**Listed entries**
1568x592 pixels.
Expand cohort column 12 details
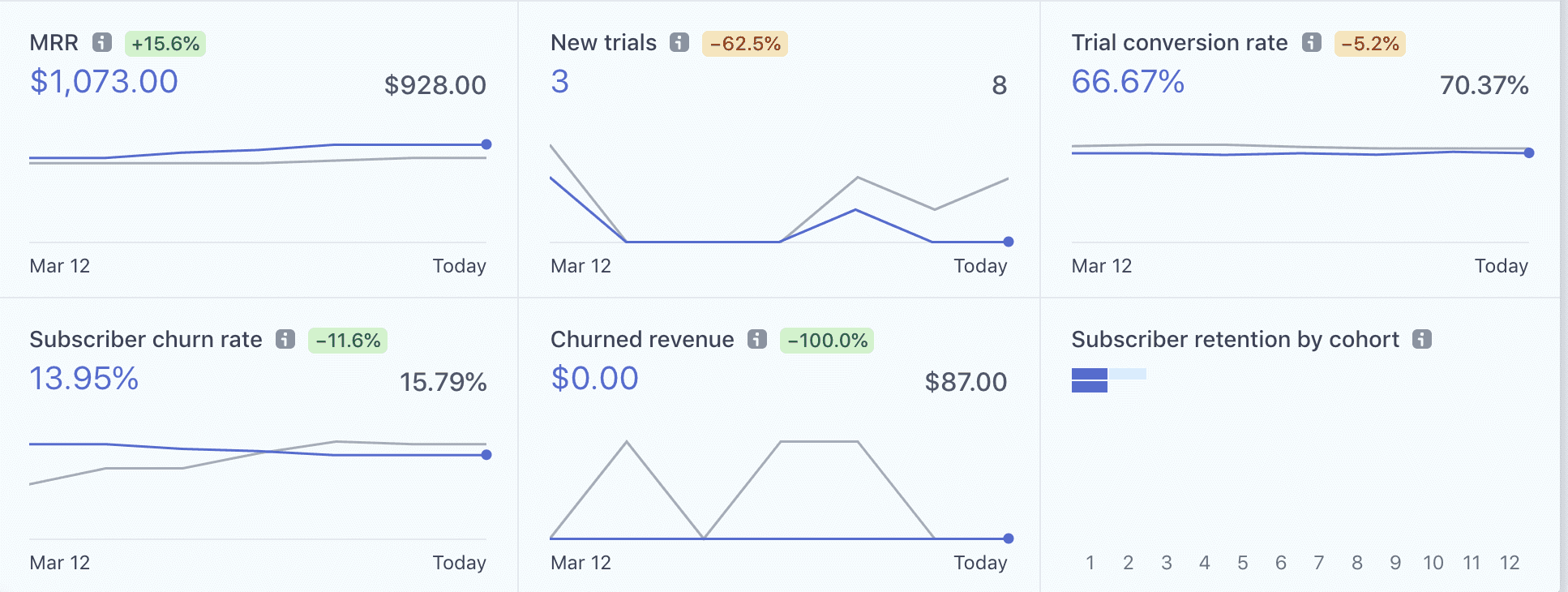(1511, 562)
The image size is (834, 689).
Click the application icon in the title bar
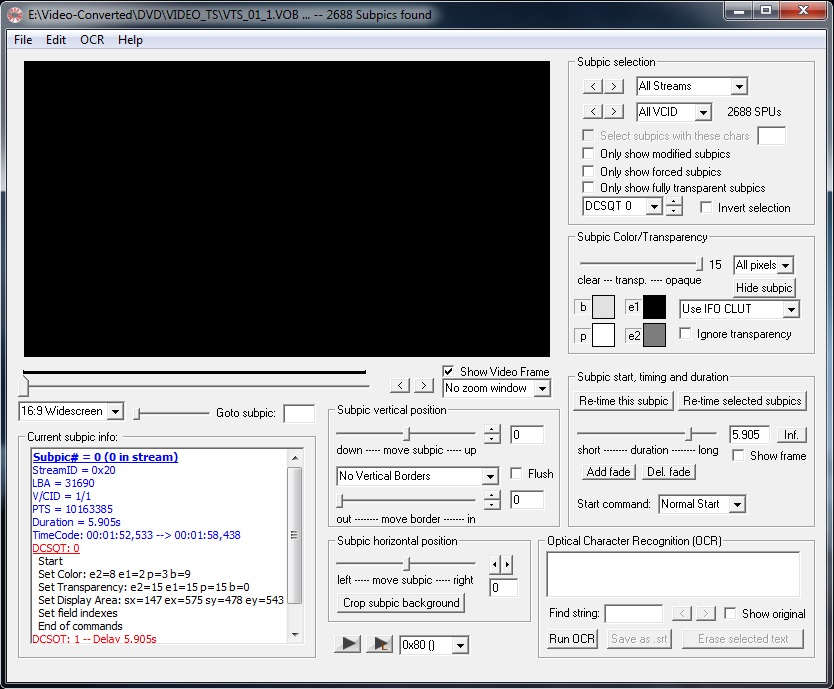pos(15,15)
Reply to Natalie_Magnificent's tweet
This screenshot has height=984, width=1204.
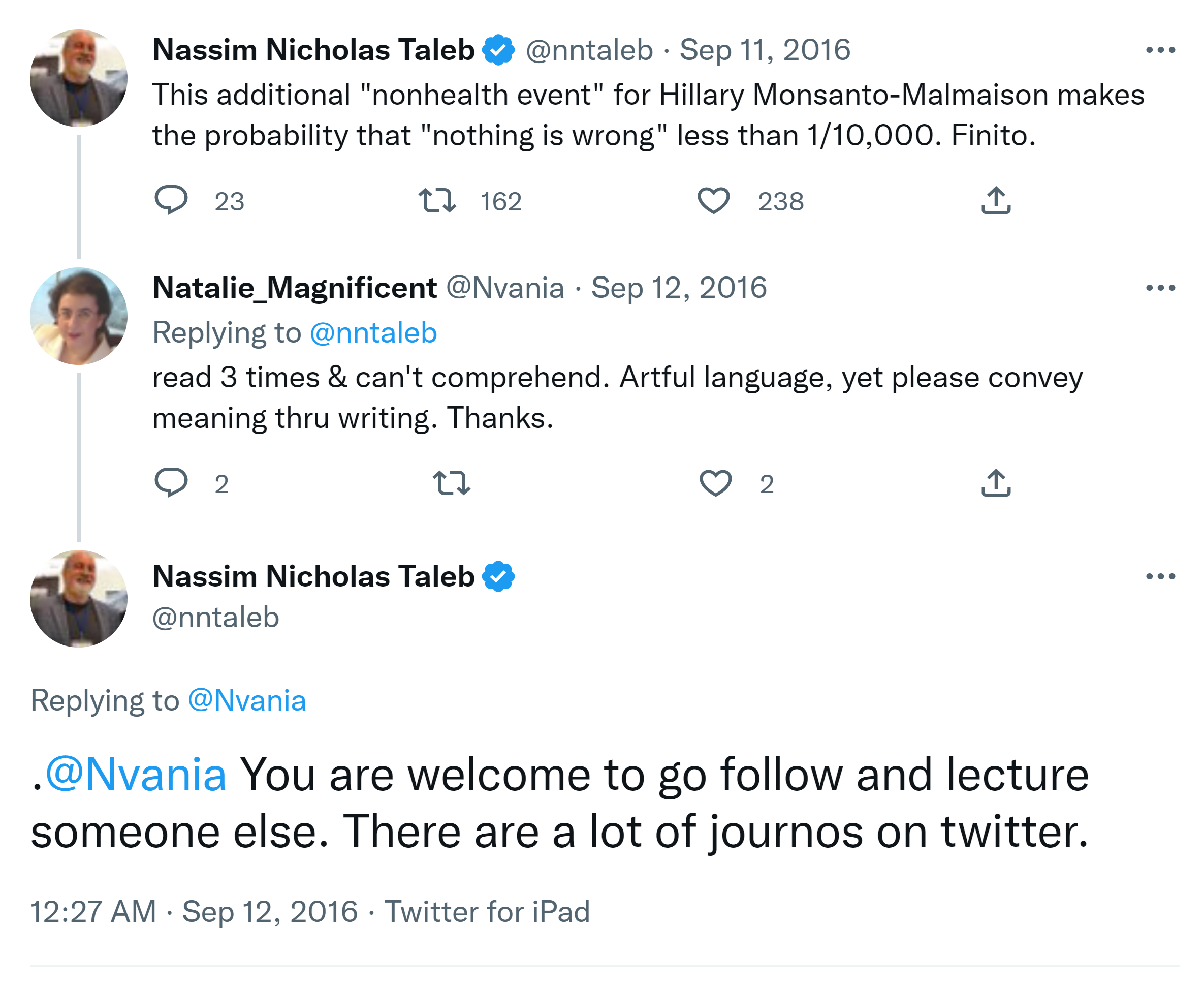(171, 482)
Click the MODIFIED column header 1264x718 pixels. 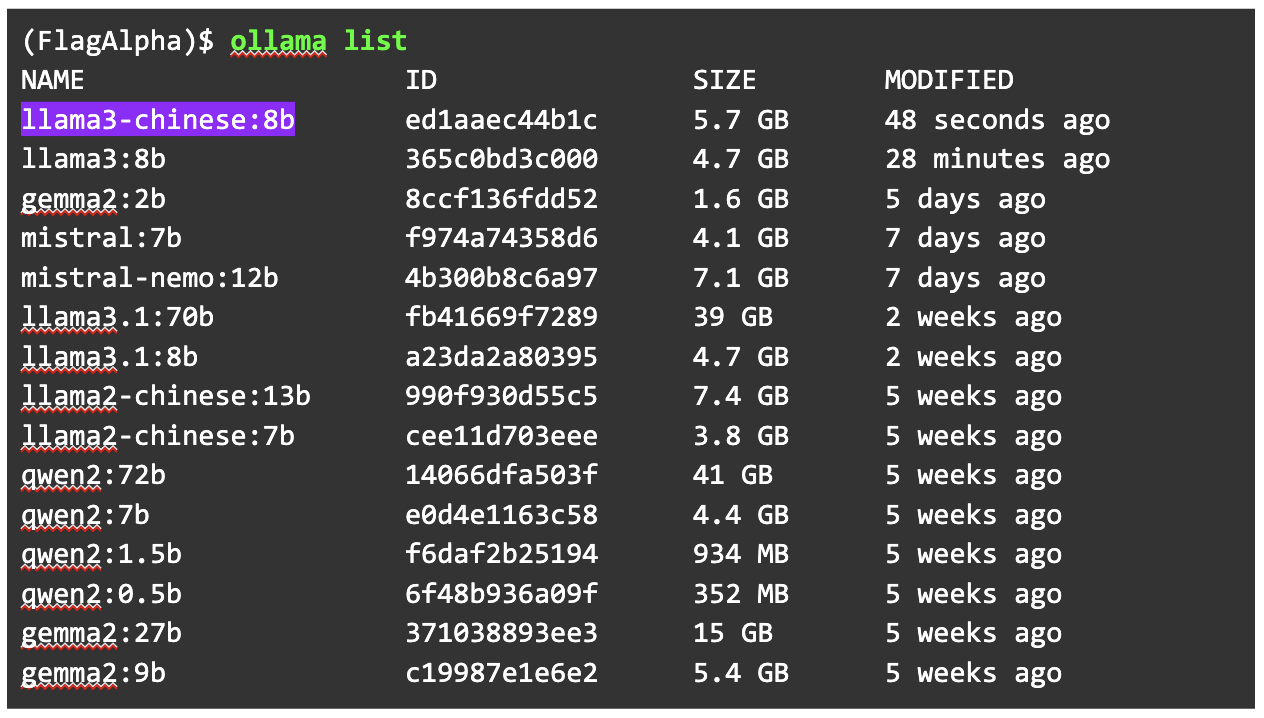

**Work required**
Write the records out again verbatim and omit the pictures they contain.

**The completed task**
1568x592 pixels.
Expand cohort column 12 details
(1511, 562)
The image size is (834, 689).
Click the application icon in the title bar
pos(15,15)
Reply to Natalie_Magnificent's tweet
This screenshot has height=984, width=1204.
(171, 482)
Click the MODIFIED column header 1264x718 pixels. 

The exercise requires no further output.